Если кричать на базаре, что ты сейчас пойдешь грабить банк, то не стоит удивляться, что в нем не окажется денег.
– Логично, – произнес Курнатовский. – Поэтому…
– Слишком шлепать языком, что такая партия существует, а тем паче и ставить какие-либо цели и идеи, совершенно должно быть запрещено.
Курнатовский про себя отметил, что все шло так, как будто не он, агент «Искры», был на инструктаже у Ульянова, а вот этот небольшой, но знойного типа кавказец, придумавший себе смешную кличку или прозвище.
Только одно Курнатовского немного успокоило: не до конца Коба просчитал все то, о чем говорил Владимир Ильич.
– А как насчет свободы говорить что хочешь?.. – начал он.
– Тут, я думаю, не может быть ограничений.
– И вот как раз нет! – вскричал Виктор. – Ульянов предостерег: никакой свободы мнений в партии!
– А как же тогда, на пальцах, что ли, показывать?

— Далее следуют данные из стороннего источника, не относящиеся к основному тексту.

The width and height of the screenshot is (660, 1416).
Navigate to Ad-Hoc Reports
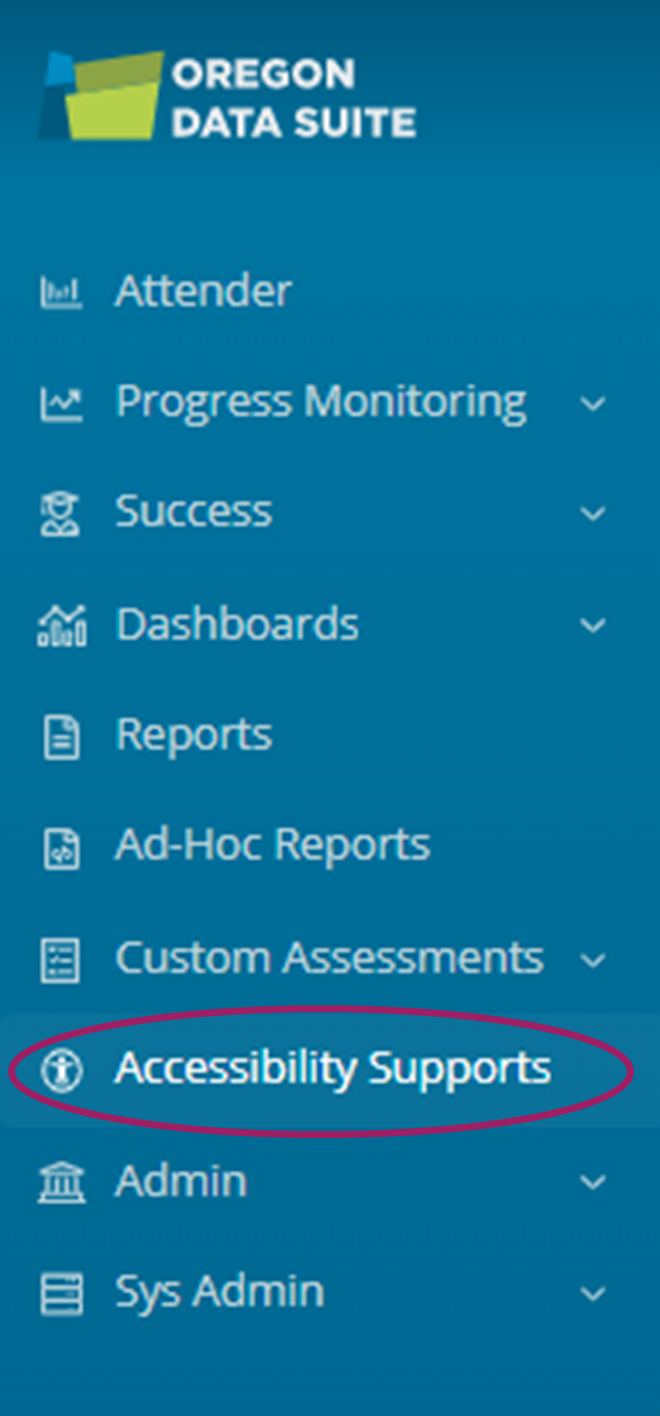272,845
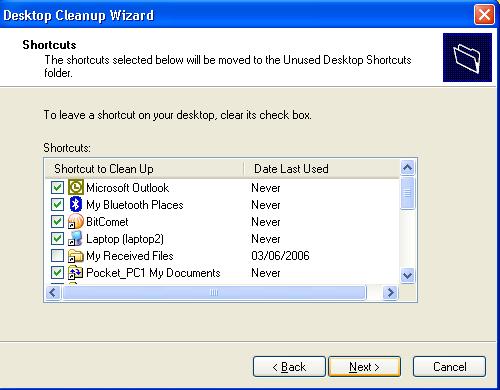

Они стояли под стеной дома и дождь сюда не достигал. Зато у ног, в лужице, капли пузырились, едва видные из-за жидкого, почти безжизненного света, падавшего из соседнего окна.
– Организация быть должна близкой к боевой, – сказал Курнатовский. – Приказы из центра – закон, обжалованию не подлежащий. Если мы погрязнем в дискуссиях, то конец!

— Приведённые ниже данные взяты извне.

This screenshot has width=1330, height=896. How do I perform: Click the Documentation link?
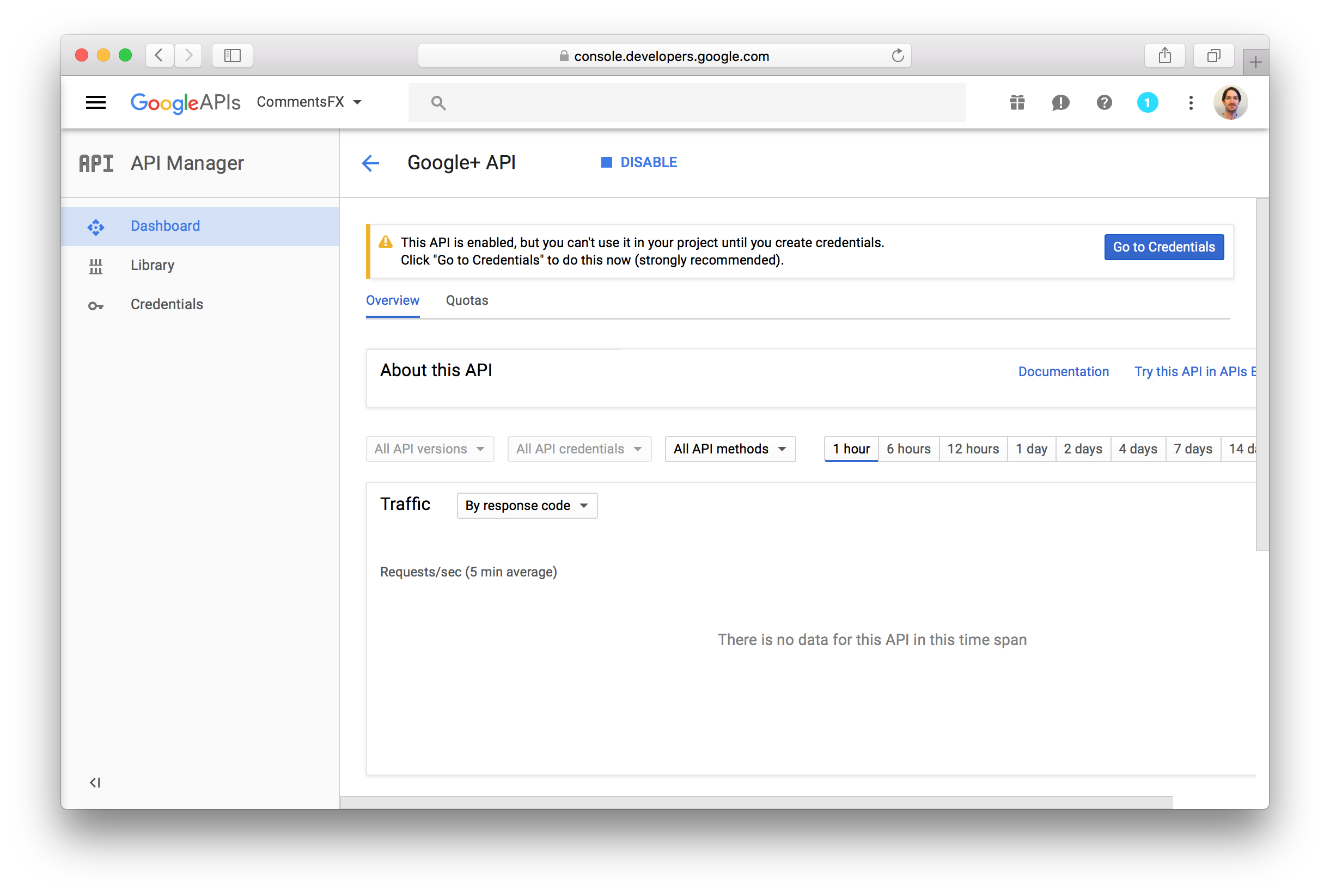[1063, 371]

– И какой же главный сюрприз этой конспиративной партии? – не очень обрадованный всем тем, что услышал, поинтересовался Коба.
– Ибо понял, все было куда проще, чем казалось на первый взгляд.
Он привык к разного рода дискуссиям, диспутам, беседам, короче говоря, к бесконечной болтовне, которая и представляла из себя суть инакомыслия.
Разного рода краснобаи буквально наводнили все присутственные, да и укромные тоже места, и там точали кто во что горазд, как говорится, без перерыва на туалет.
И вот сейчас сразу все обретает другой, более таинственный, а может быть, и зловещий смысл.
– Наша партия будет готовить революции, –
И глаза Кобы вновь заогневели.
Конечно, это здорово, когда последует какое-либо свержение! Именно при нем можно сделать то, что пошло зовется сейчас карьерой. Нет, он просто будет реализовывать себя. А уже в какой роли и на каком участке, по-военному говоря, фронта, это покажут обстоятельства, которые в судьбе, как он давно убедился, играют не последнюю роль.
– Дисциплина должна быть жесткой, – продолжил Курнатовский. – Вплоть…
Коба не стал уточнять.
Ибо ему было все ясно.
Как и то, что в партию должны приходить люди, фанатично преданные марксизму.
Каждый, кто вознамерится критиковать великое учение, может квалифицироваться как враг цивилизации.
Если честно, вторая часть требований Центрального комитета и партии в целом ему была более чем по душе.
Коба не очень понимал, что такое «исторический фон», на который намекал агент «Искры». И ему непонятно было, откуда – при открытых дискуссиях – появляются взаимные иски у тех, кто понятия не имеет о какой-либо ценности суждений.
Ему почему-то вспомнился один собутыльник отца, которого звали Илья.
Так тот с тараканами боролся очень своеобразным методом.
Он мочил в пиво тряпку и клал ее в то место, которое те облюбовали для своих утех и сходок.
А потом хохотал до потери памяти, когда тараканы, так же, как и люди, не могли устоять на ногах и валились набок.
Почему-то это свое действо он звал «гуманитарной трагедией».
Так и говорил:
– А давайте-ка сотворим гуманитарную трагедию.
С собой дед Илья почему-то носил ржавые подузники и несколько ухналей, которые все время пересчитывал, боясь, что хоть один из них пропадет.
В проплесках же его глаз постоянно имелось место слезе.
Потому никто не удивлялся, что Илья вдруг начинал, сперва мокреть носом, а потом и глазами и говорил непонятности типа:
– Ты не человек, а технически изощренный культурный расизм.
Благо, что половина, а то и более того, слушателей не понимали его речи, потому ему сходили всякие подобные выходки с рук, и он продолжал кого-то донимать разным изощренным способом.
А вспомнил его Коба по трем причинам.
Во-первых, часто хмельных тараканов напоминали теперешние сборища, на которые ему приходилось ходить, чтобы увидеть там тех, с кем можно войти в единомыслие.
Второе, что позволило вспомнить Илью, была та цветастость речи, которую демонстрировали почти все интеллигенты, в какие прорезался талант учить уму-разуму рабочий класс.
В-третьих, Курнатовский напоминал Илью своей суетливостью.
Он постоянно – и, что удивительно, – подозрительно глядел на тех, с кем его сводил Коба, и делал разного рода ухищрительные ходы, которые со стороны выглядели смешными.